**EXERCISE REQUIREMENTS**
Copy the records from the line containing "Bookmark page with star icon" through the end of the records, keeping each line word for word and leaving out the pictures.

━━━━━━━━━━

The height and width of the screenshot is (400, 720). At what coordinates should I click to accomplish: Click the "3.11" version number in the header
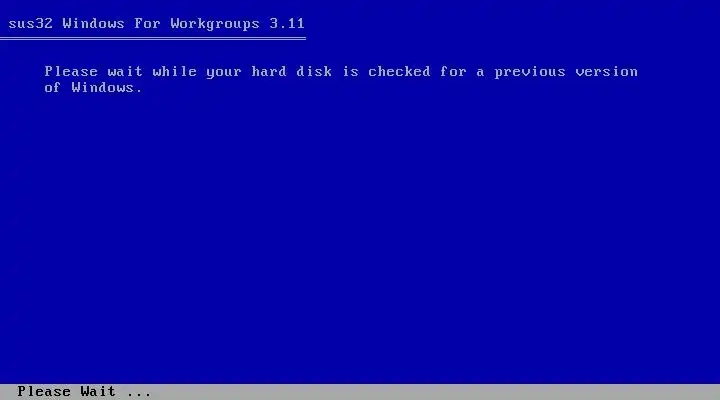tap(287, 23)
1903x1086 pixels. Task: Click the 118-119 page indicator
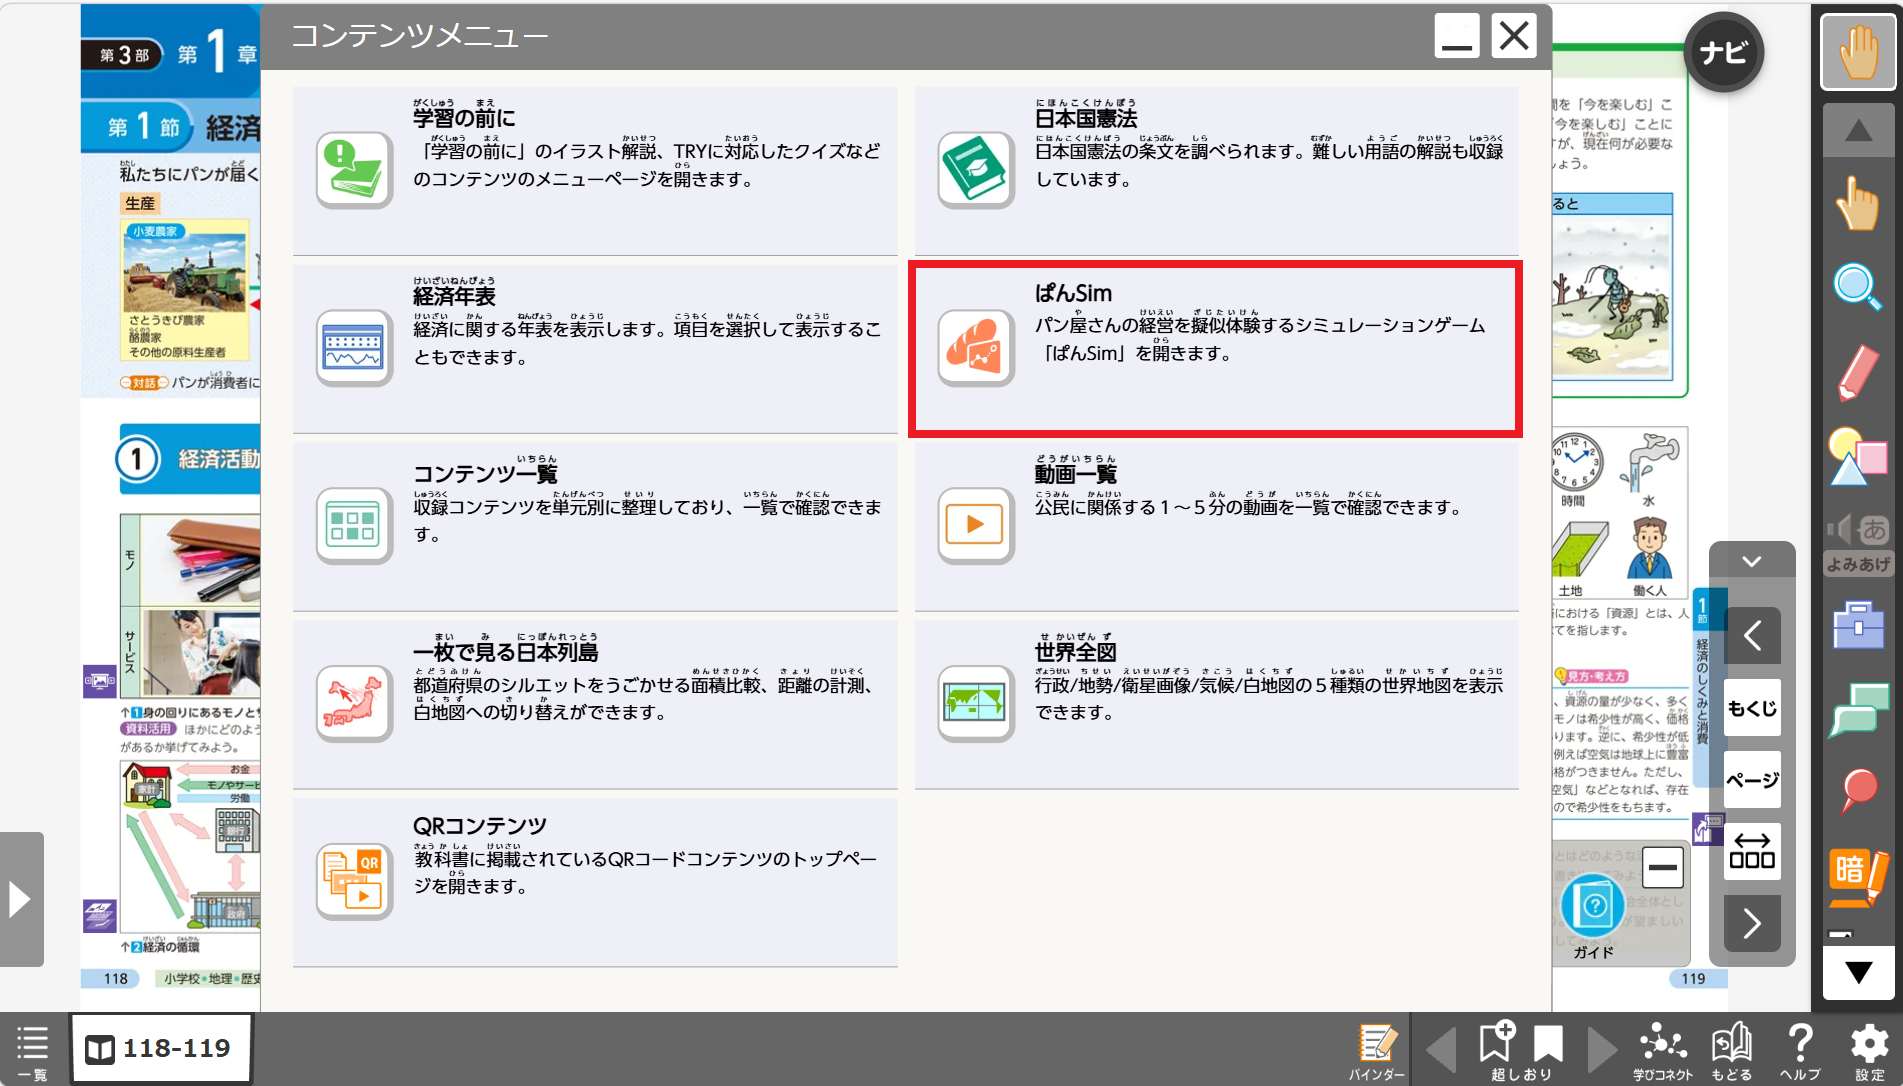click(160, 1048)
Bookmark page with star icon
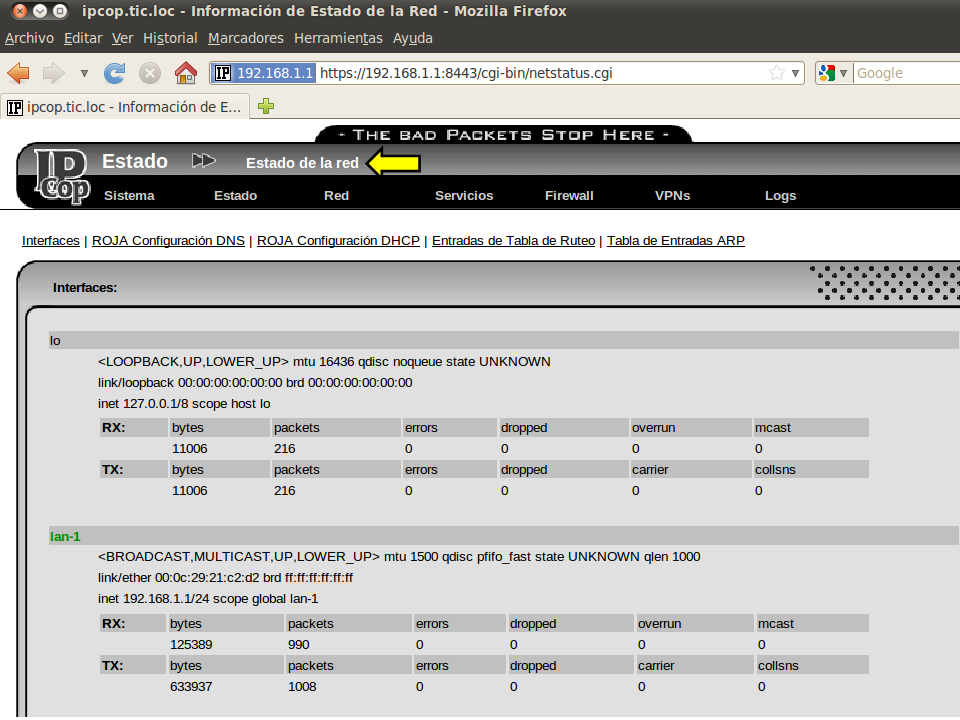This screenshot has height=720, width=960. pyautogui.click(x=776, y=73)
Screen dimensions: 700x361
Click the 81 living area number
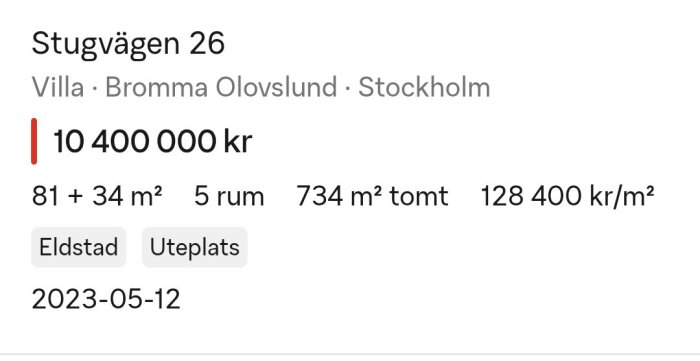(45, 196)
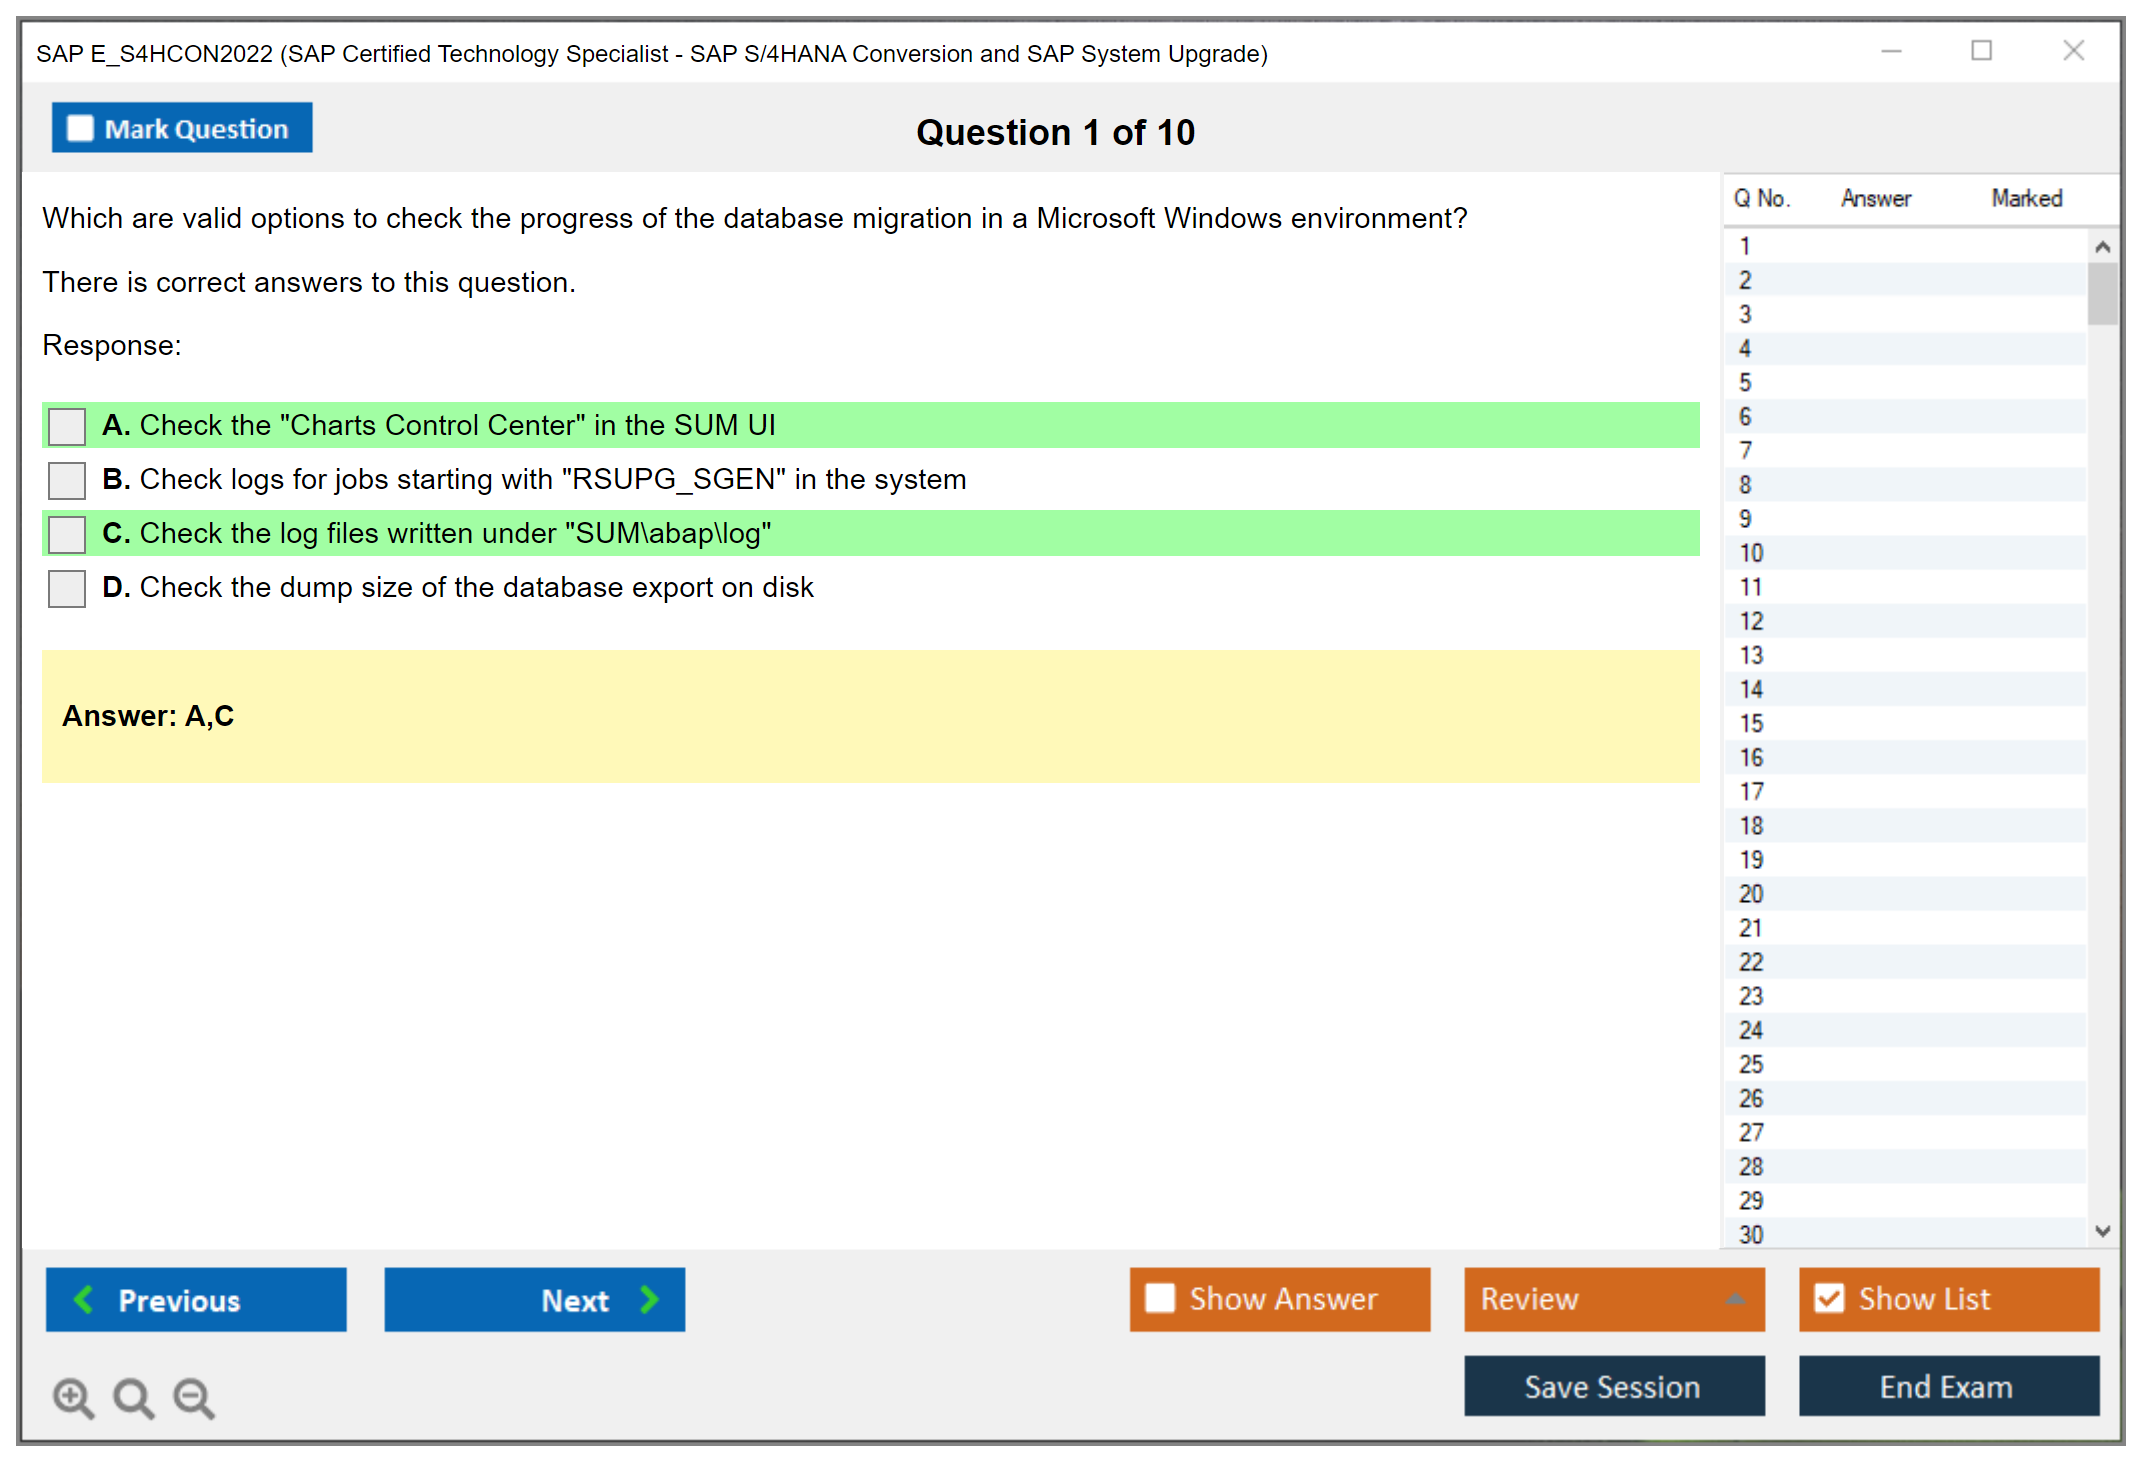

━━━━━━━━━━

**THE OUTPUT**
Bookmark page with star icon
This screenshot has height=720, width=960. pyautogui.click(x=776, y=73)
Screen dimensions: 700x361
Click the 81 living area number
(45, 196)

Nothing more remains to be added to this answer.